Whilst this public awakening to the damaging impacts of climate change is certainly warranted, it strikes me that there is a huge gap in public discourse when it comes to the impact of climate change on mental health.

This worries me because the impacts of climate change on mental health are significant and rapidly accelerating. Extreme weather events, which are becoming more frequent and intense due to human-induced climate change, have been directly associated with the onset of post-traumatic stress disorder (PTSD), anxiety, depression, substance misuse and suicidal ideation. Rising temperatures also pose significant indirect risks for mental health such as through changing agricultural conditions leading to financial stress and large-scale displacement

As well as acute impacts of climate-related disasters, growing awareness of the climate crisis is leading to significant and long-term emotional distress globally. A recent survey of 10,000 young people from 10 different countries found 59% of respondents were very or extremely worried about climate change and over 45% said their feelings about climate change negatively affected their daily life and functioning. Climate anxiety among young people is often painted as an issue for the developed world, yet in this study the young people who expressed more worry about the climate crisis tended to be from poorer countries in the Global South. This is consistent with the mounting evidence that climate change is a huge driver of inequality. Poorer countries are paying for the mistakes of their richer, polluting peers

Global mental health in the context of the climate crisis faces a triple level of disadvantage. Firstly, 93% of climate finance  goes to mitigation action to curb greenhouse gas emissions rather than adaptation action to help countries cope with climate change. Secondly, of multilateral climate finance, only 0.5% is allocated to health projects. And thirdly, this funding tends to focus on health systems strengthening rather than mental health specifically, with less than 1% of development aid for health overall going to mental health. This is hugely disproportionate to the global burden of mental illness in which mental health is estimated to account for 1 in 5 years lived with disability and suicide is now the leading cause of death among 15-29-year-olds. This inequality is indicative of the wider ‘failure of humanity’ to recognise and champion the human rights of individual living with mental illness, not dissimilar to our failure to quickly mobilise against the climate crisis

So what can we do to address the mental health impacts of climate change?  

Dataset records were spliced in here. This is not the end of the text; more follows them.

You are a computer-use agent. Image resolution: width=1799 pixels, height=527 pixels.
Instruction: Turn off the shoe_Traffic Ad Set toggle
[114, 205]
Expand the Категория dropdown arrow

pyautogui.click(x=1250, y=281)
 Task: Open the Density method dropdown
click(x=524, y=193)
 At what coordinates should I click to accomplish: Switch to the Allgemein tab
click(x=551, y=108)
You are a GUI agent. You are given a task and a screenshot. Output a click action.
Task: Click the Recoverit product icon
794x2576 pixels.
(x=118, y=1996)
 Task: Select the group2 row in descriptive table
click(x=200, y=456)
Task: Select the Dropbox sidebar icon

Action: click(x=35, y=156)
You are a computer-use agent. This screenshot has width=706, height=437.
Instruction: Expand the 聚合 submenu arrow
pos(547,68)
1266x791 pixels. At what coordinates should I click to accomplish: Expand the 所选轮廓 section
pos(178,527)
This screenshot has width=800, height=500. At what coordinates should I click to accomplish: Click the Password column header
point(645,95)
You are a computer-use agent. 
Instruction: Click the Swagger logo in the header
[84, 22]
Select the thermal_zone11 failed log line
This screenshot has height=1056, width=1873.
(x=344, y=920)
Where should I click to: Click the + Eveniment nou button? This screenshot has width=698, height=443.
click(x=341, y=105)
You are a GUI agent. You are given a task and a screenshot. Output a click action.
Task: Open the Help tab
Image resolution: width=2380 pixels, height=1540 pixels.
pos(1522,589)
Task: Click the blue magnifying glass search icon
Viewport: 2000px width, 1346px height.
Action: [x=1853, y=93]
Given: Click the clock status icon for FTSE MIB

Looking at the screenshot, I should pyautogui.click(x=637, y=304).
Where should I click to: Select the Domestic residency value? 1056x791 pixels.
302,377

1. Advocate for more climate finance 

Developed countries committed to mobilise $100 billion of climate finance per year by 2020 for developing countries to respond to climate change, but they are still $20 billion short of this goal. We need to ramp up financing for both adaptation activities to address climate risks to mental health as well as mitigation financing as current levels remain woefully inadequate to prevent dangerous levels of climate change

2. Support further research in this area

The research literature on climate change and mental health is still in its infancy. More research is required to help us identify evidence-based interventions to minimise the adverse mental health impacts of climate change and leverage more financing. We also need to address methodological challenges that continue to plague global mental health research such as stigmatisation and cross-cultural differences in how mental health is defined

3. Include experts by experience in decision-making processes

People with pre-existing mental health problems are more vulnerable to the psychosocial impacts of disasters and are often excluded from the policy and planning decisions which impact them. Encouraging the representation of and meaningful engagement with experts by experience in key decision-making forums can help ensure the global response to climate change is inclusive of the needs of those living with mental ill-health.

From 31st October to 12 November 2021, the United Nations Climate Change Conference (COP26) will be held in Glasgow, UK. This event offers a key moment of advocacy to sound the global alarm bells to the mental health impacts of the climate crisis.